Stored data entries
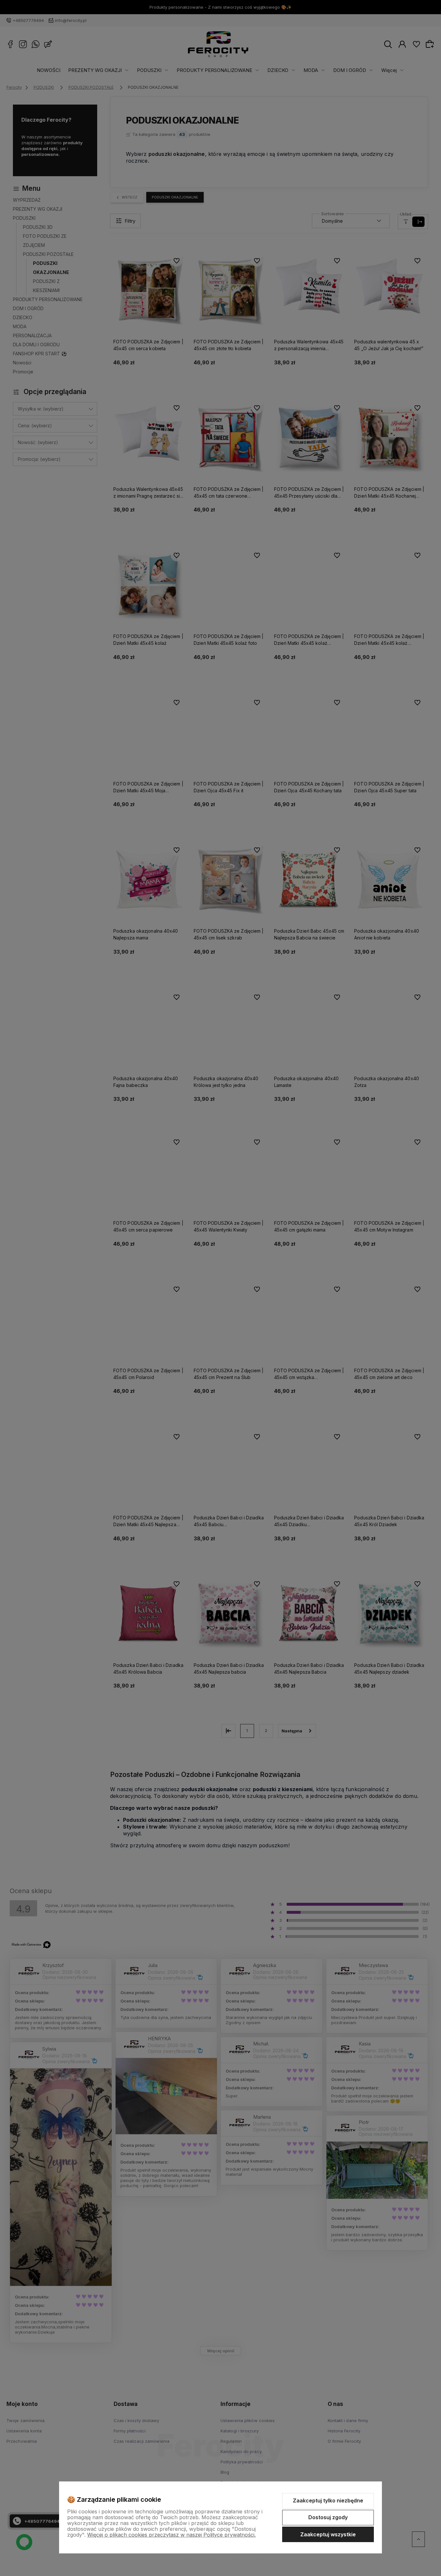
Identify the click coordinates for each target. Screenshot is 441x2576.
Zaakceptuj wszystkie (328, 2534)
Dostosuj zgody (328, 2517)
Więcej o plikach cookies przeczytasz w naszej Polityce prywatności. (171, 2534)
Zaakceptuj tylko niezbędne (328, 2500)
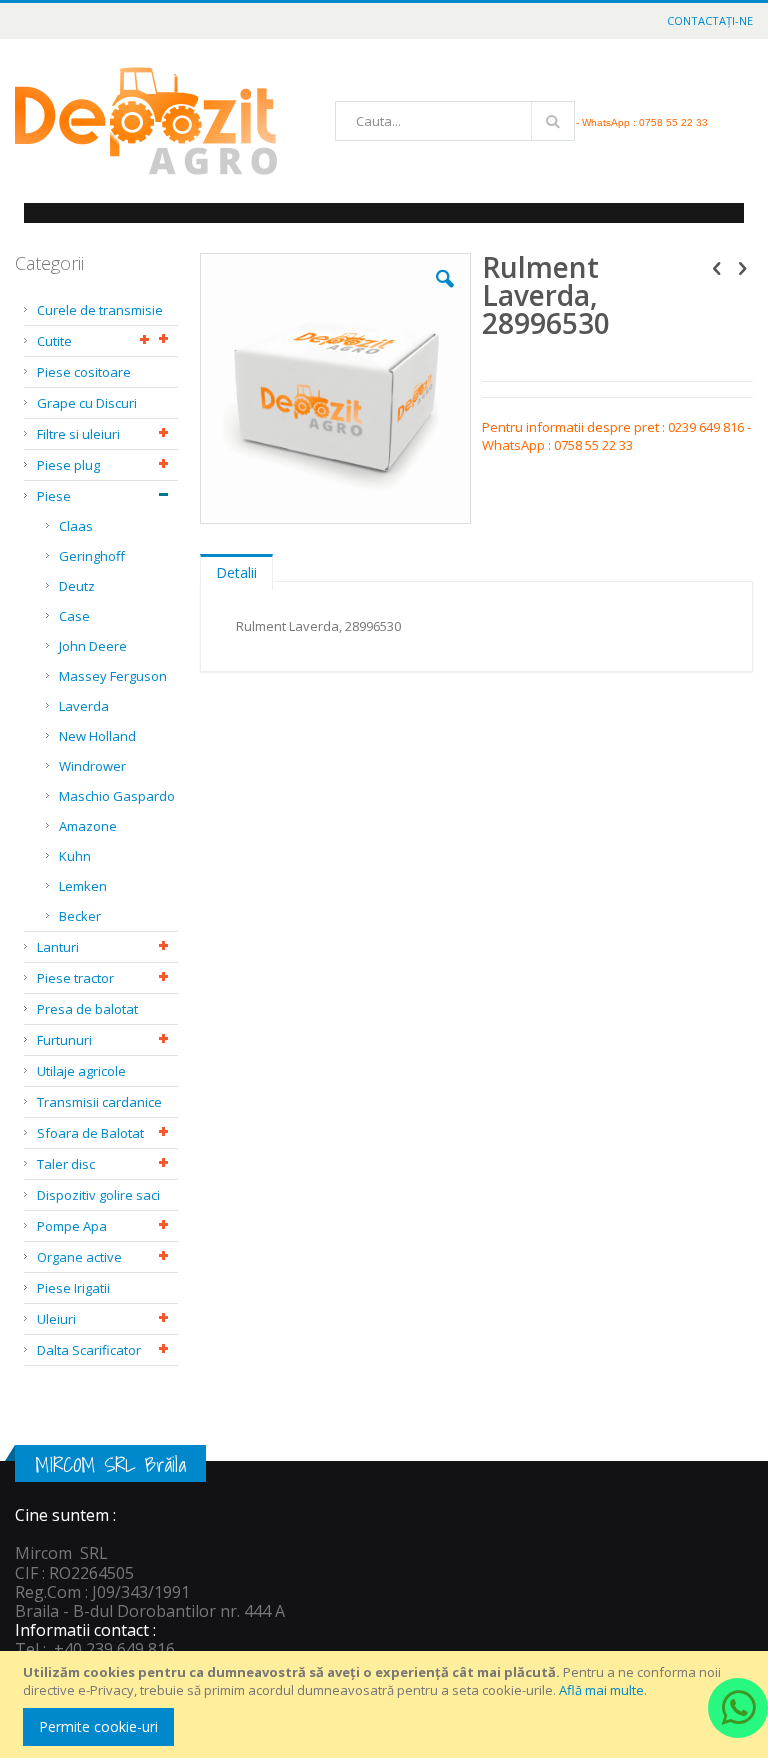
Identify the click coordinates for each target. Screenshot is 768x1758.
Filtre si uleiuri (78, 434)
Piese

* [What the task requires] Apart from the pictures, every line above must be repeated exactly.

* [Written answer]
Identify the click coordinates for each target. Screenshot is 441x2576.
Zaakceptuj wszystkie (328, 2534)
Dostosuj zgody (328, 2517)
Więcej o plikach cookies przeczytasz w naszej Polityce prywatności. (171, 2534)
Zaakceptuj tylko niezbędne (328, 2500)
Identify the click coordinates for each target. Screenshot is 768x1758.
Filtre si uleiuri (78, 434)
Piese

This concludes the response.